We’ve seen parallels to this in the drug and device industries. Similar FDA regulations on diagnostics and therapeutics have kept us safe from harm without getting in the way of innovation. We should expect the same outcome for AI and ML in health care.

Finally, let’s look at data security and privacy. There’s a natural “tug-of-war” when it comes to these topics. The industry wants to protect data privacy while unlocking more value in health care. For example, HHS has long relied on the Health Insurance Portability and Accountability Act, commonly referred to as HIPAA, which was signed into law in 1996. While HIPAA is designed to safeguard protected health information, growing innovation in health care ─ particularly regarding privacy ─ led to HHS’ recently issued proposed rule to prevent information blocking and encourage health care innovation.

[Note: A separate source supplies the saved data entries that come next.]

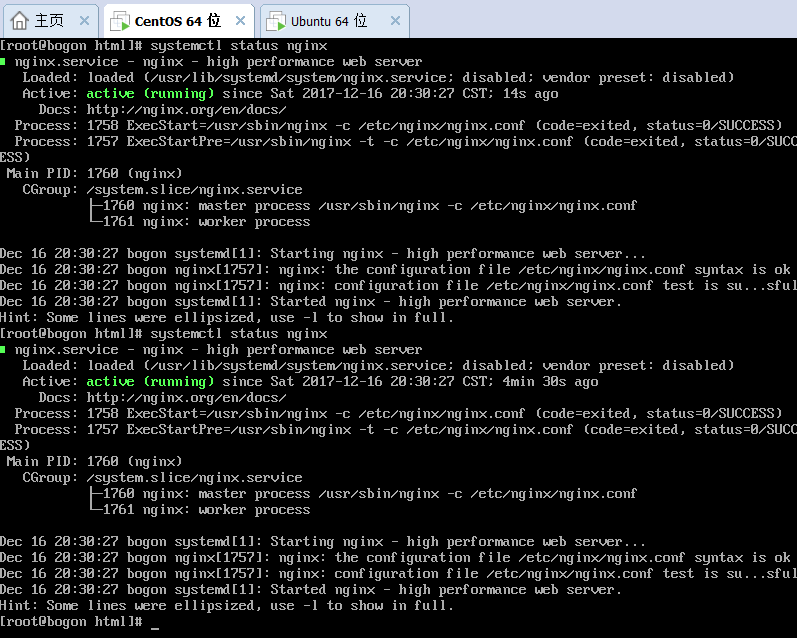Screen dimensions: 797x638
Task: Click the Ubuntu virtual machine tab icon
Action: pyautogui.click(x=276, y=20)
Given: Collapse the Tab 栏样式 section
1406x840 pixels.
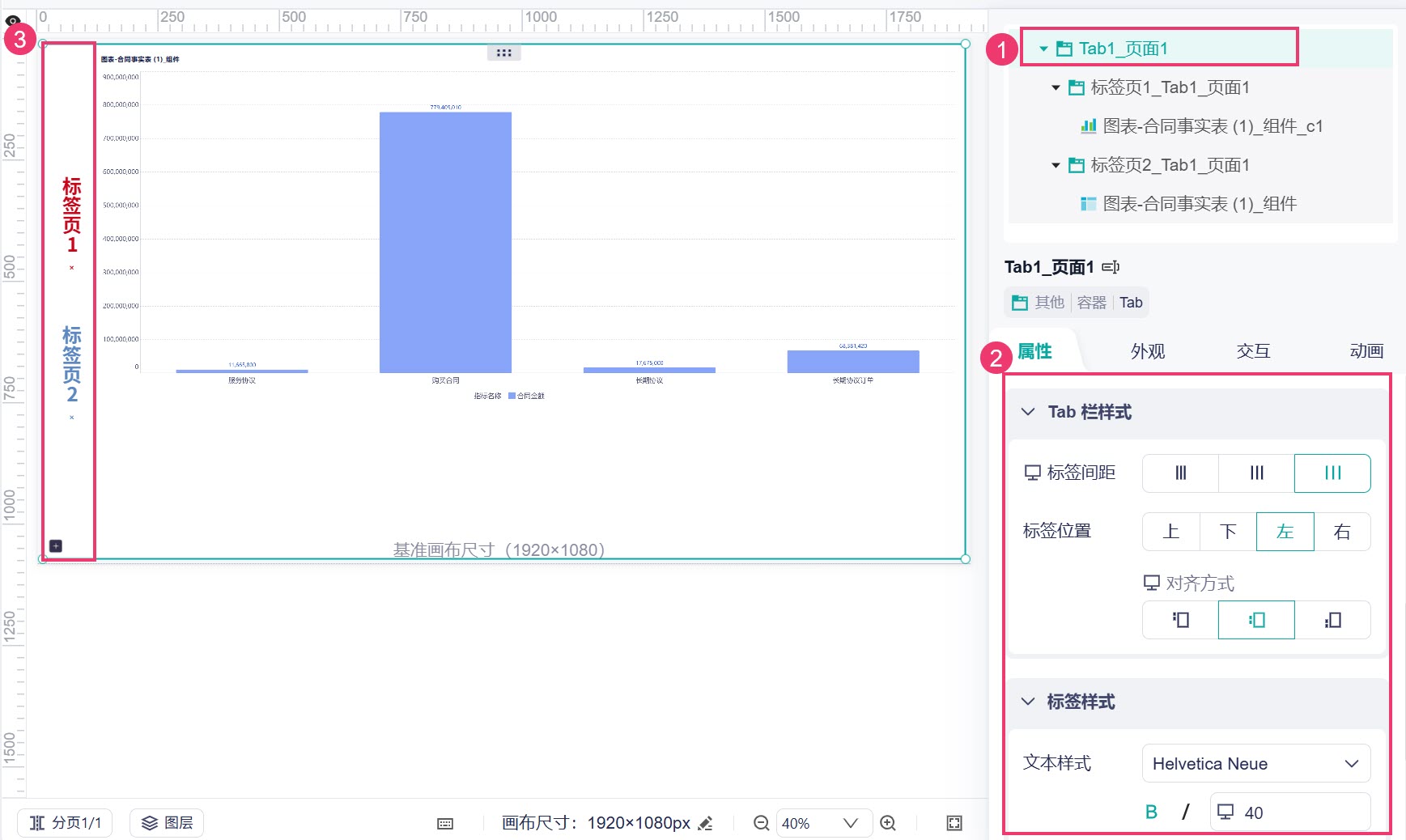Looking at the screenshot, I should (x=1028, y=412).
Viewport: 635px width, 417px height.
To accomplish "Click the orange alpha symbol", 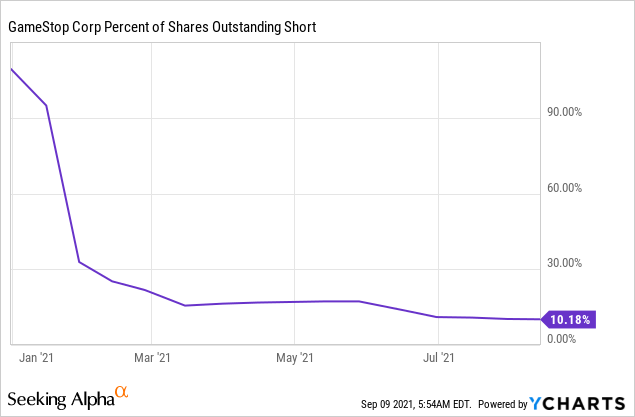I will pos(122,391).

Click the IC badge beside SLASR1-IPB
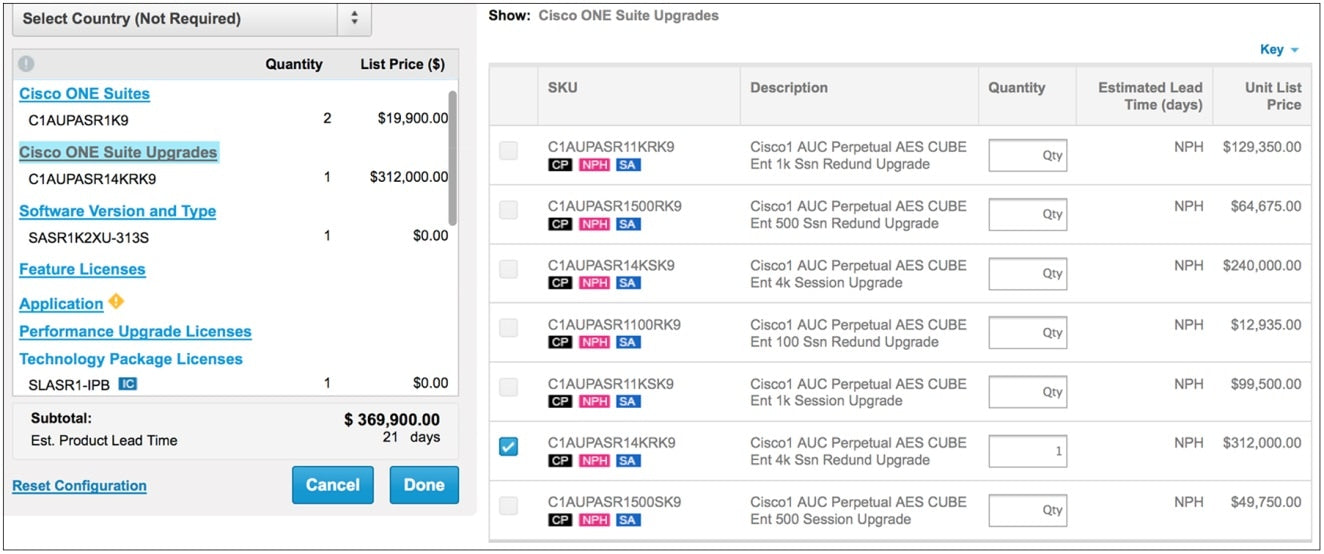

Additionally, in early 2019, President Donald Trump issued an executive order titled, “Maintaining American Leadership in Artificial Intelligence,” followed by the release of proposed guidance on federal agency regulation of AI by the Office of Management and Budget in early 2020. This is part of the language:

 “The policy of the United States Government [is] to sustain and enhance the scientific, technological, and economic leadership position of the United States in AI. The deployment of AI holds the promise to improve safety, fairness, welfare, transparency, and other social goals, and America’s maintenance of its status as a global leader in AI development is vital to preserving our economic and national security. The importance of developing and deploying AI requires a regulatory approach that fosters innovation, growth, and engenders trust, while protecting core American values, through both regulatory and nonregulatory actions and reducing unnecessary barriers to the development and deployment of AI.”

Countries around the globe are grappling with this same tug-of-war between mitigating risk and driving innovation. A report from Deloitte Insights illustrates this contrast best for seven large nations, first by comparing their concerns for AI risk and then by looking at their AI investments for the future:



With so much at stake related to data rights, patient safety and data security and privacy, it’s safe to conclude that AI and ML in health care will be regulated. But that doesn’t mean these tools won’t be useful.

In fact, we should expect the continued growth of AI applications for health care as more uses and benefits of the technology surface. However, this raises more questions: Will AI/ML replace human decision-making in health care? And, will AI/ML perpetuate bias or disparities in health care?

As we continue this series on the myths of AI, we’ll take a deeper look at those two concerns and more.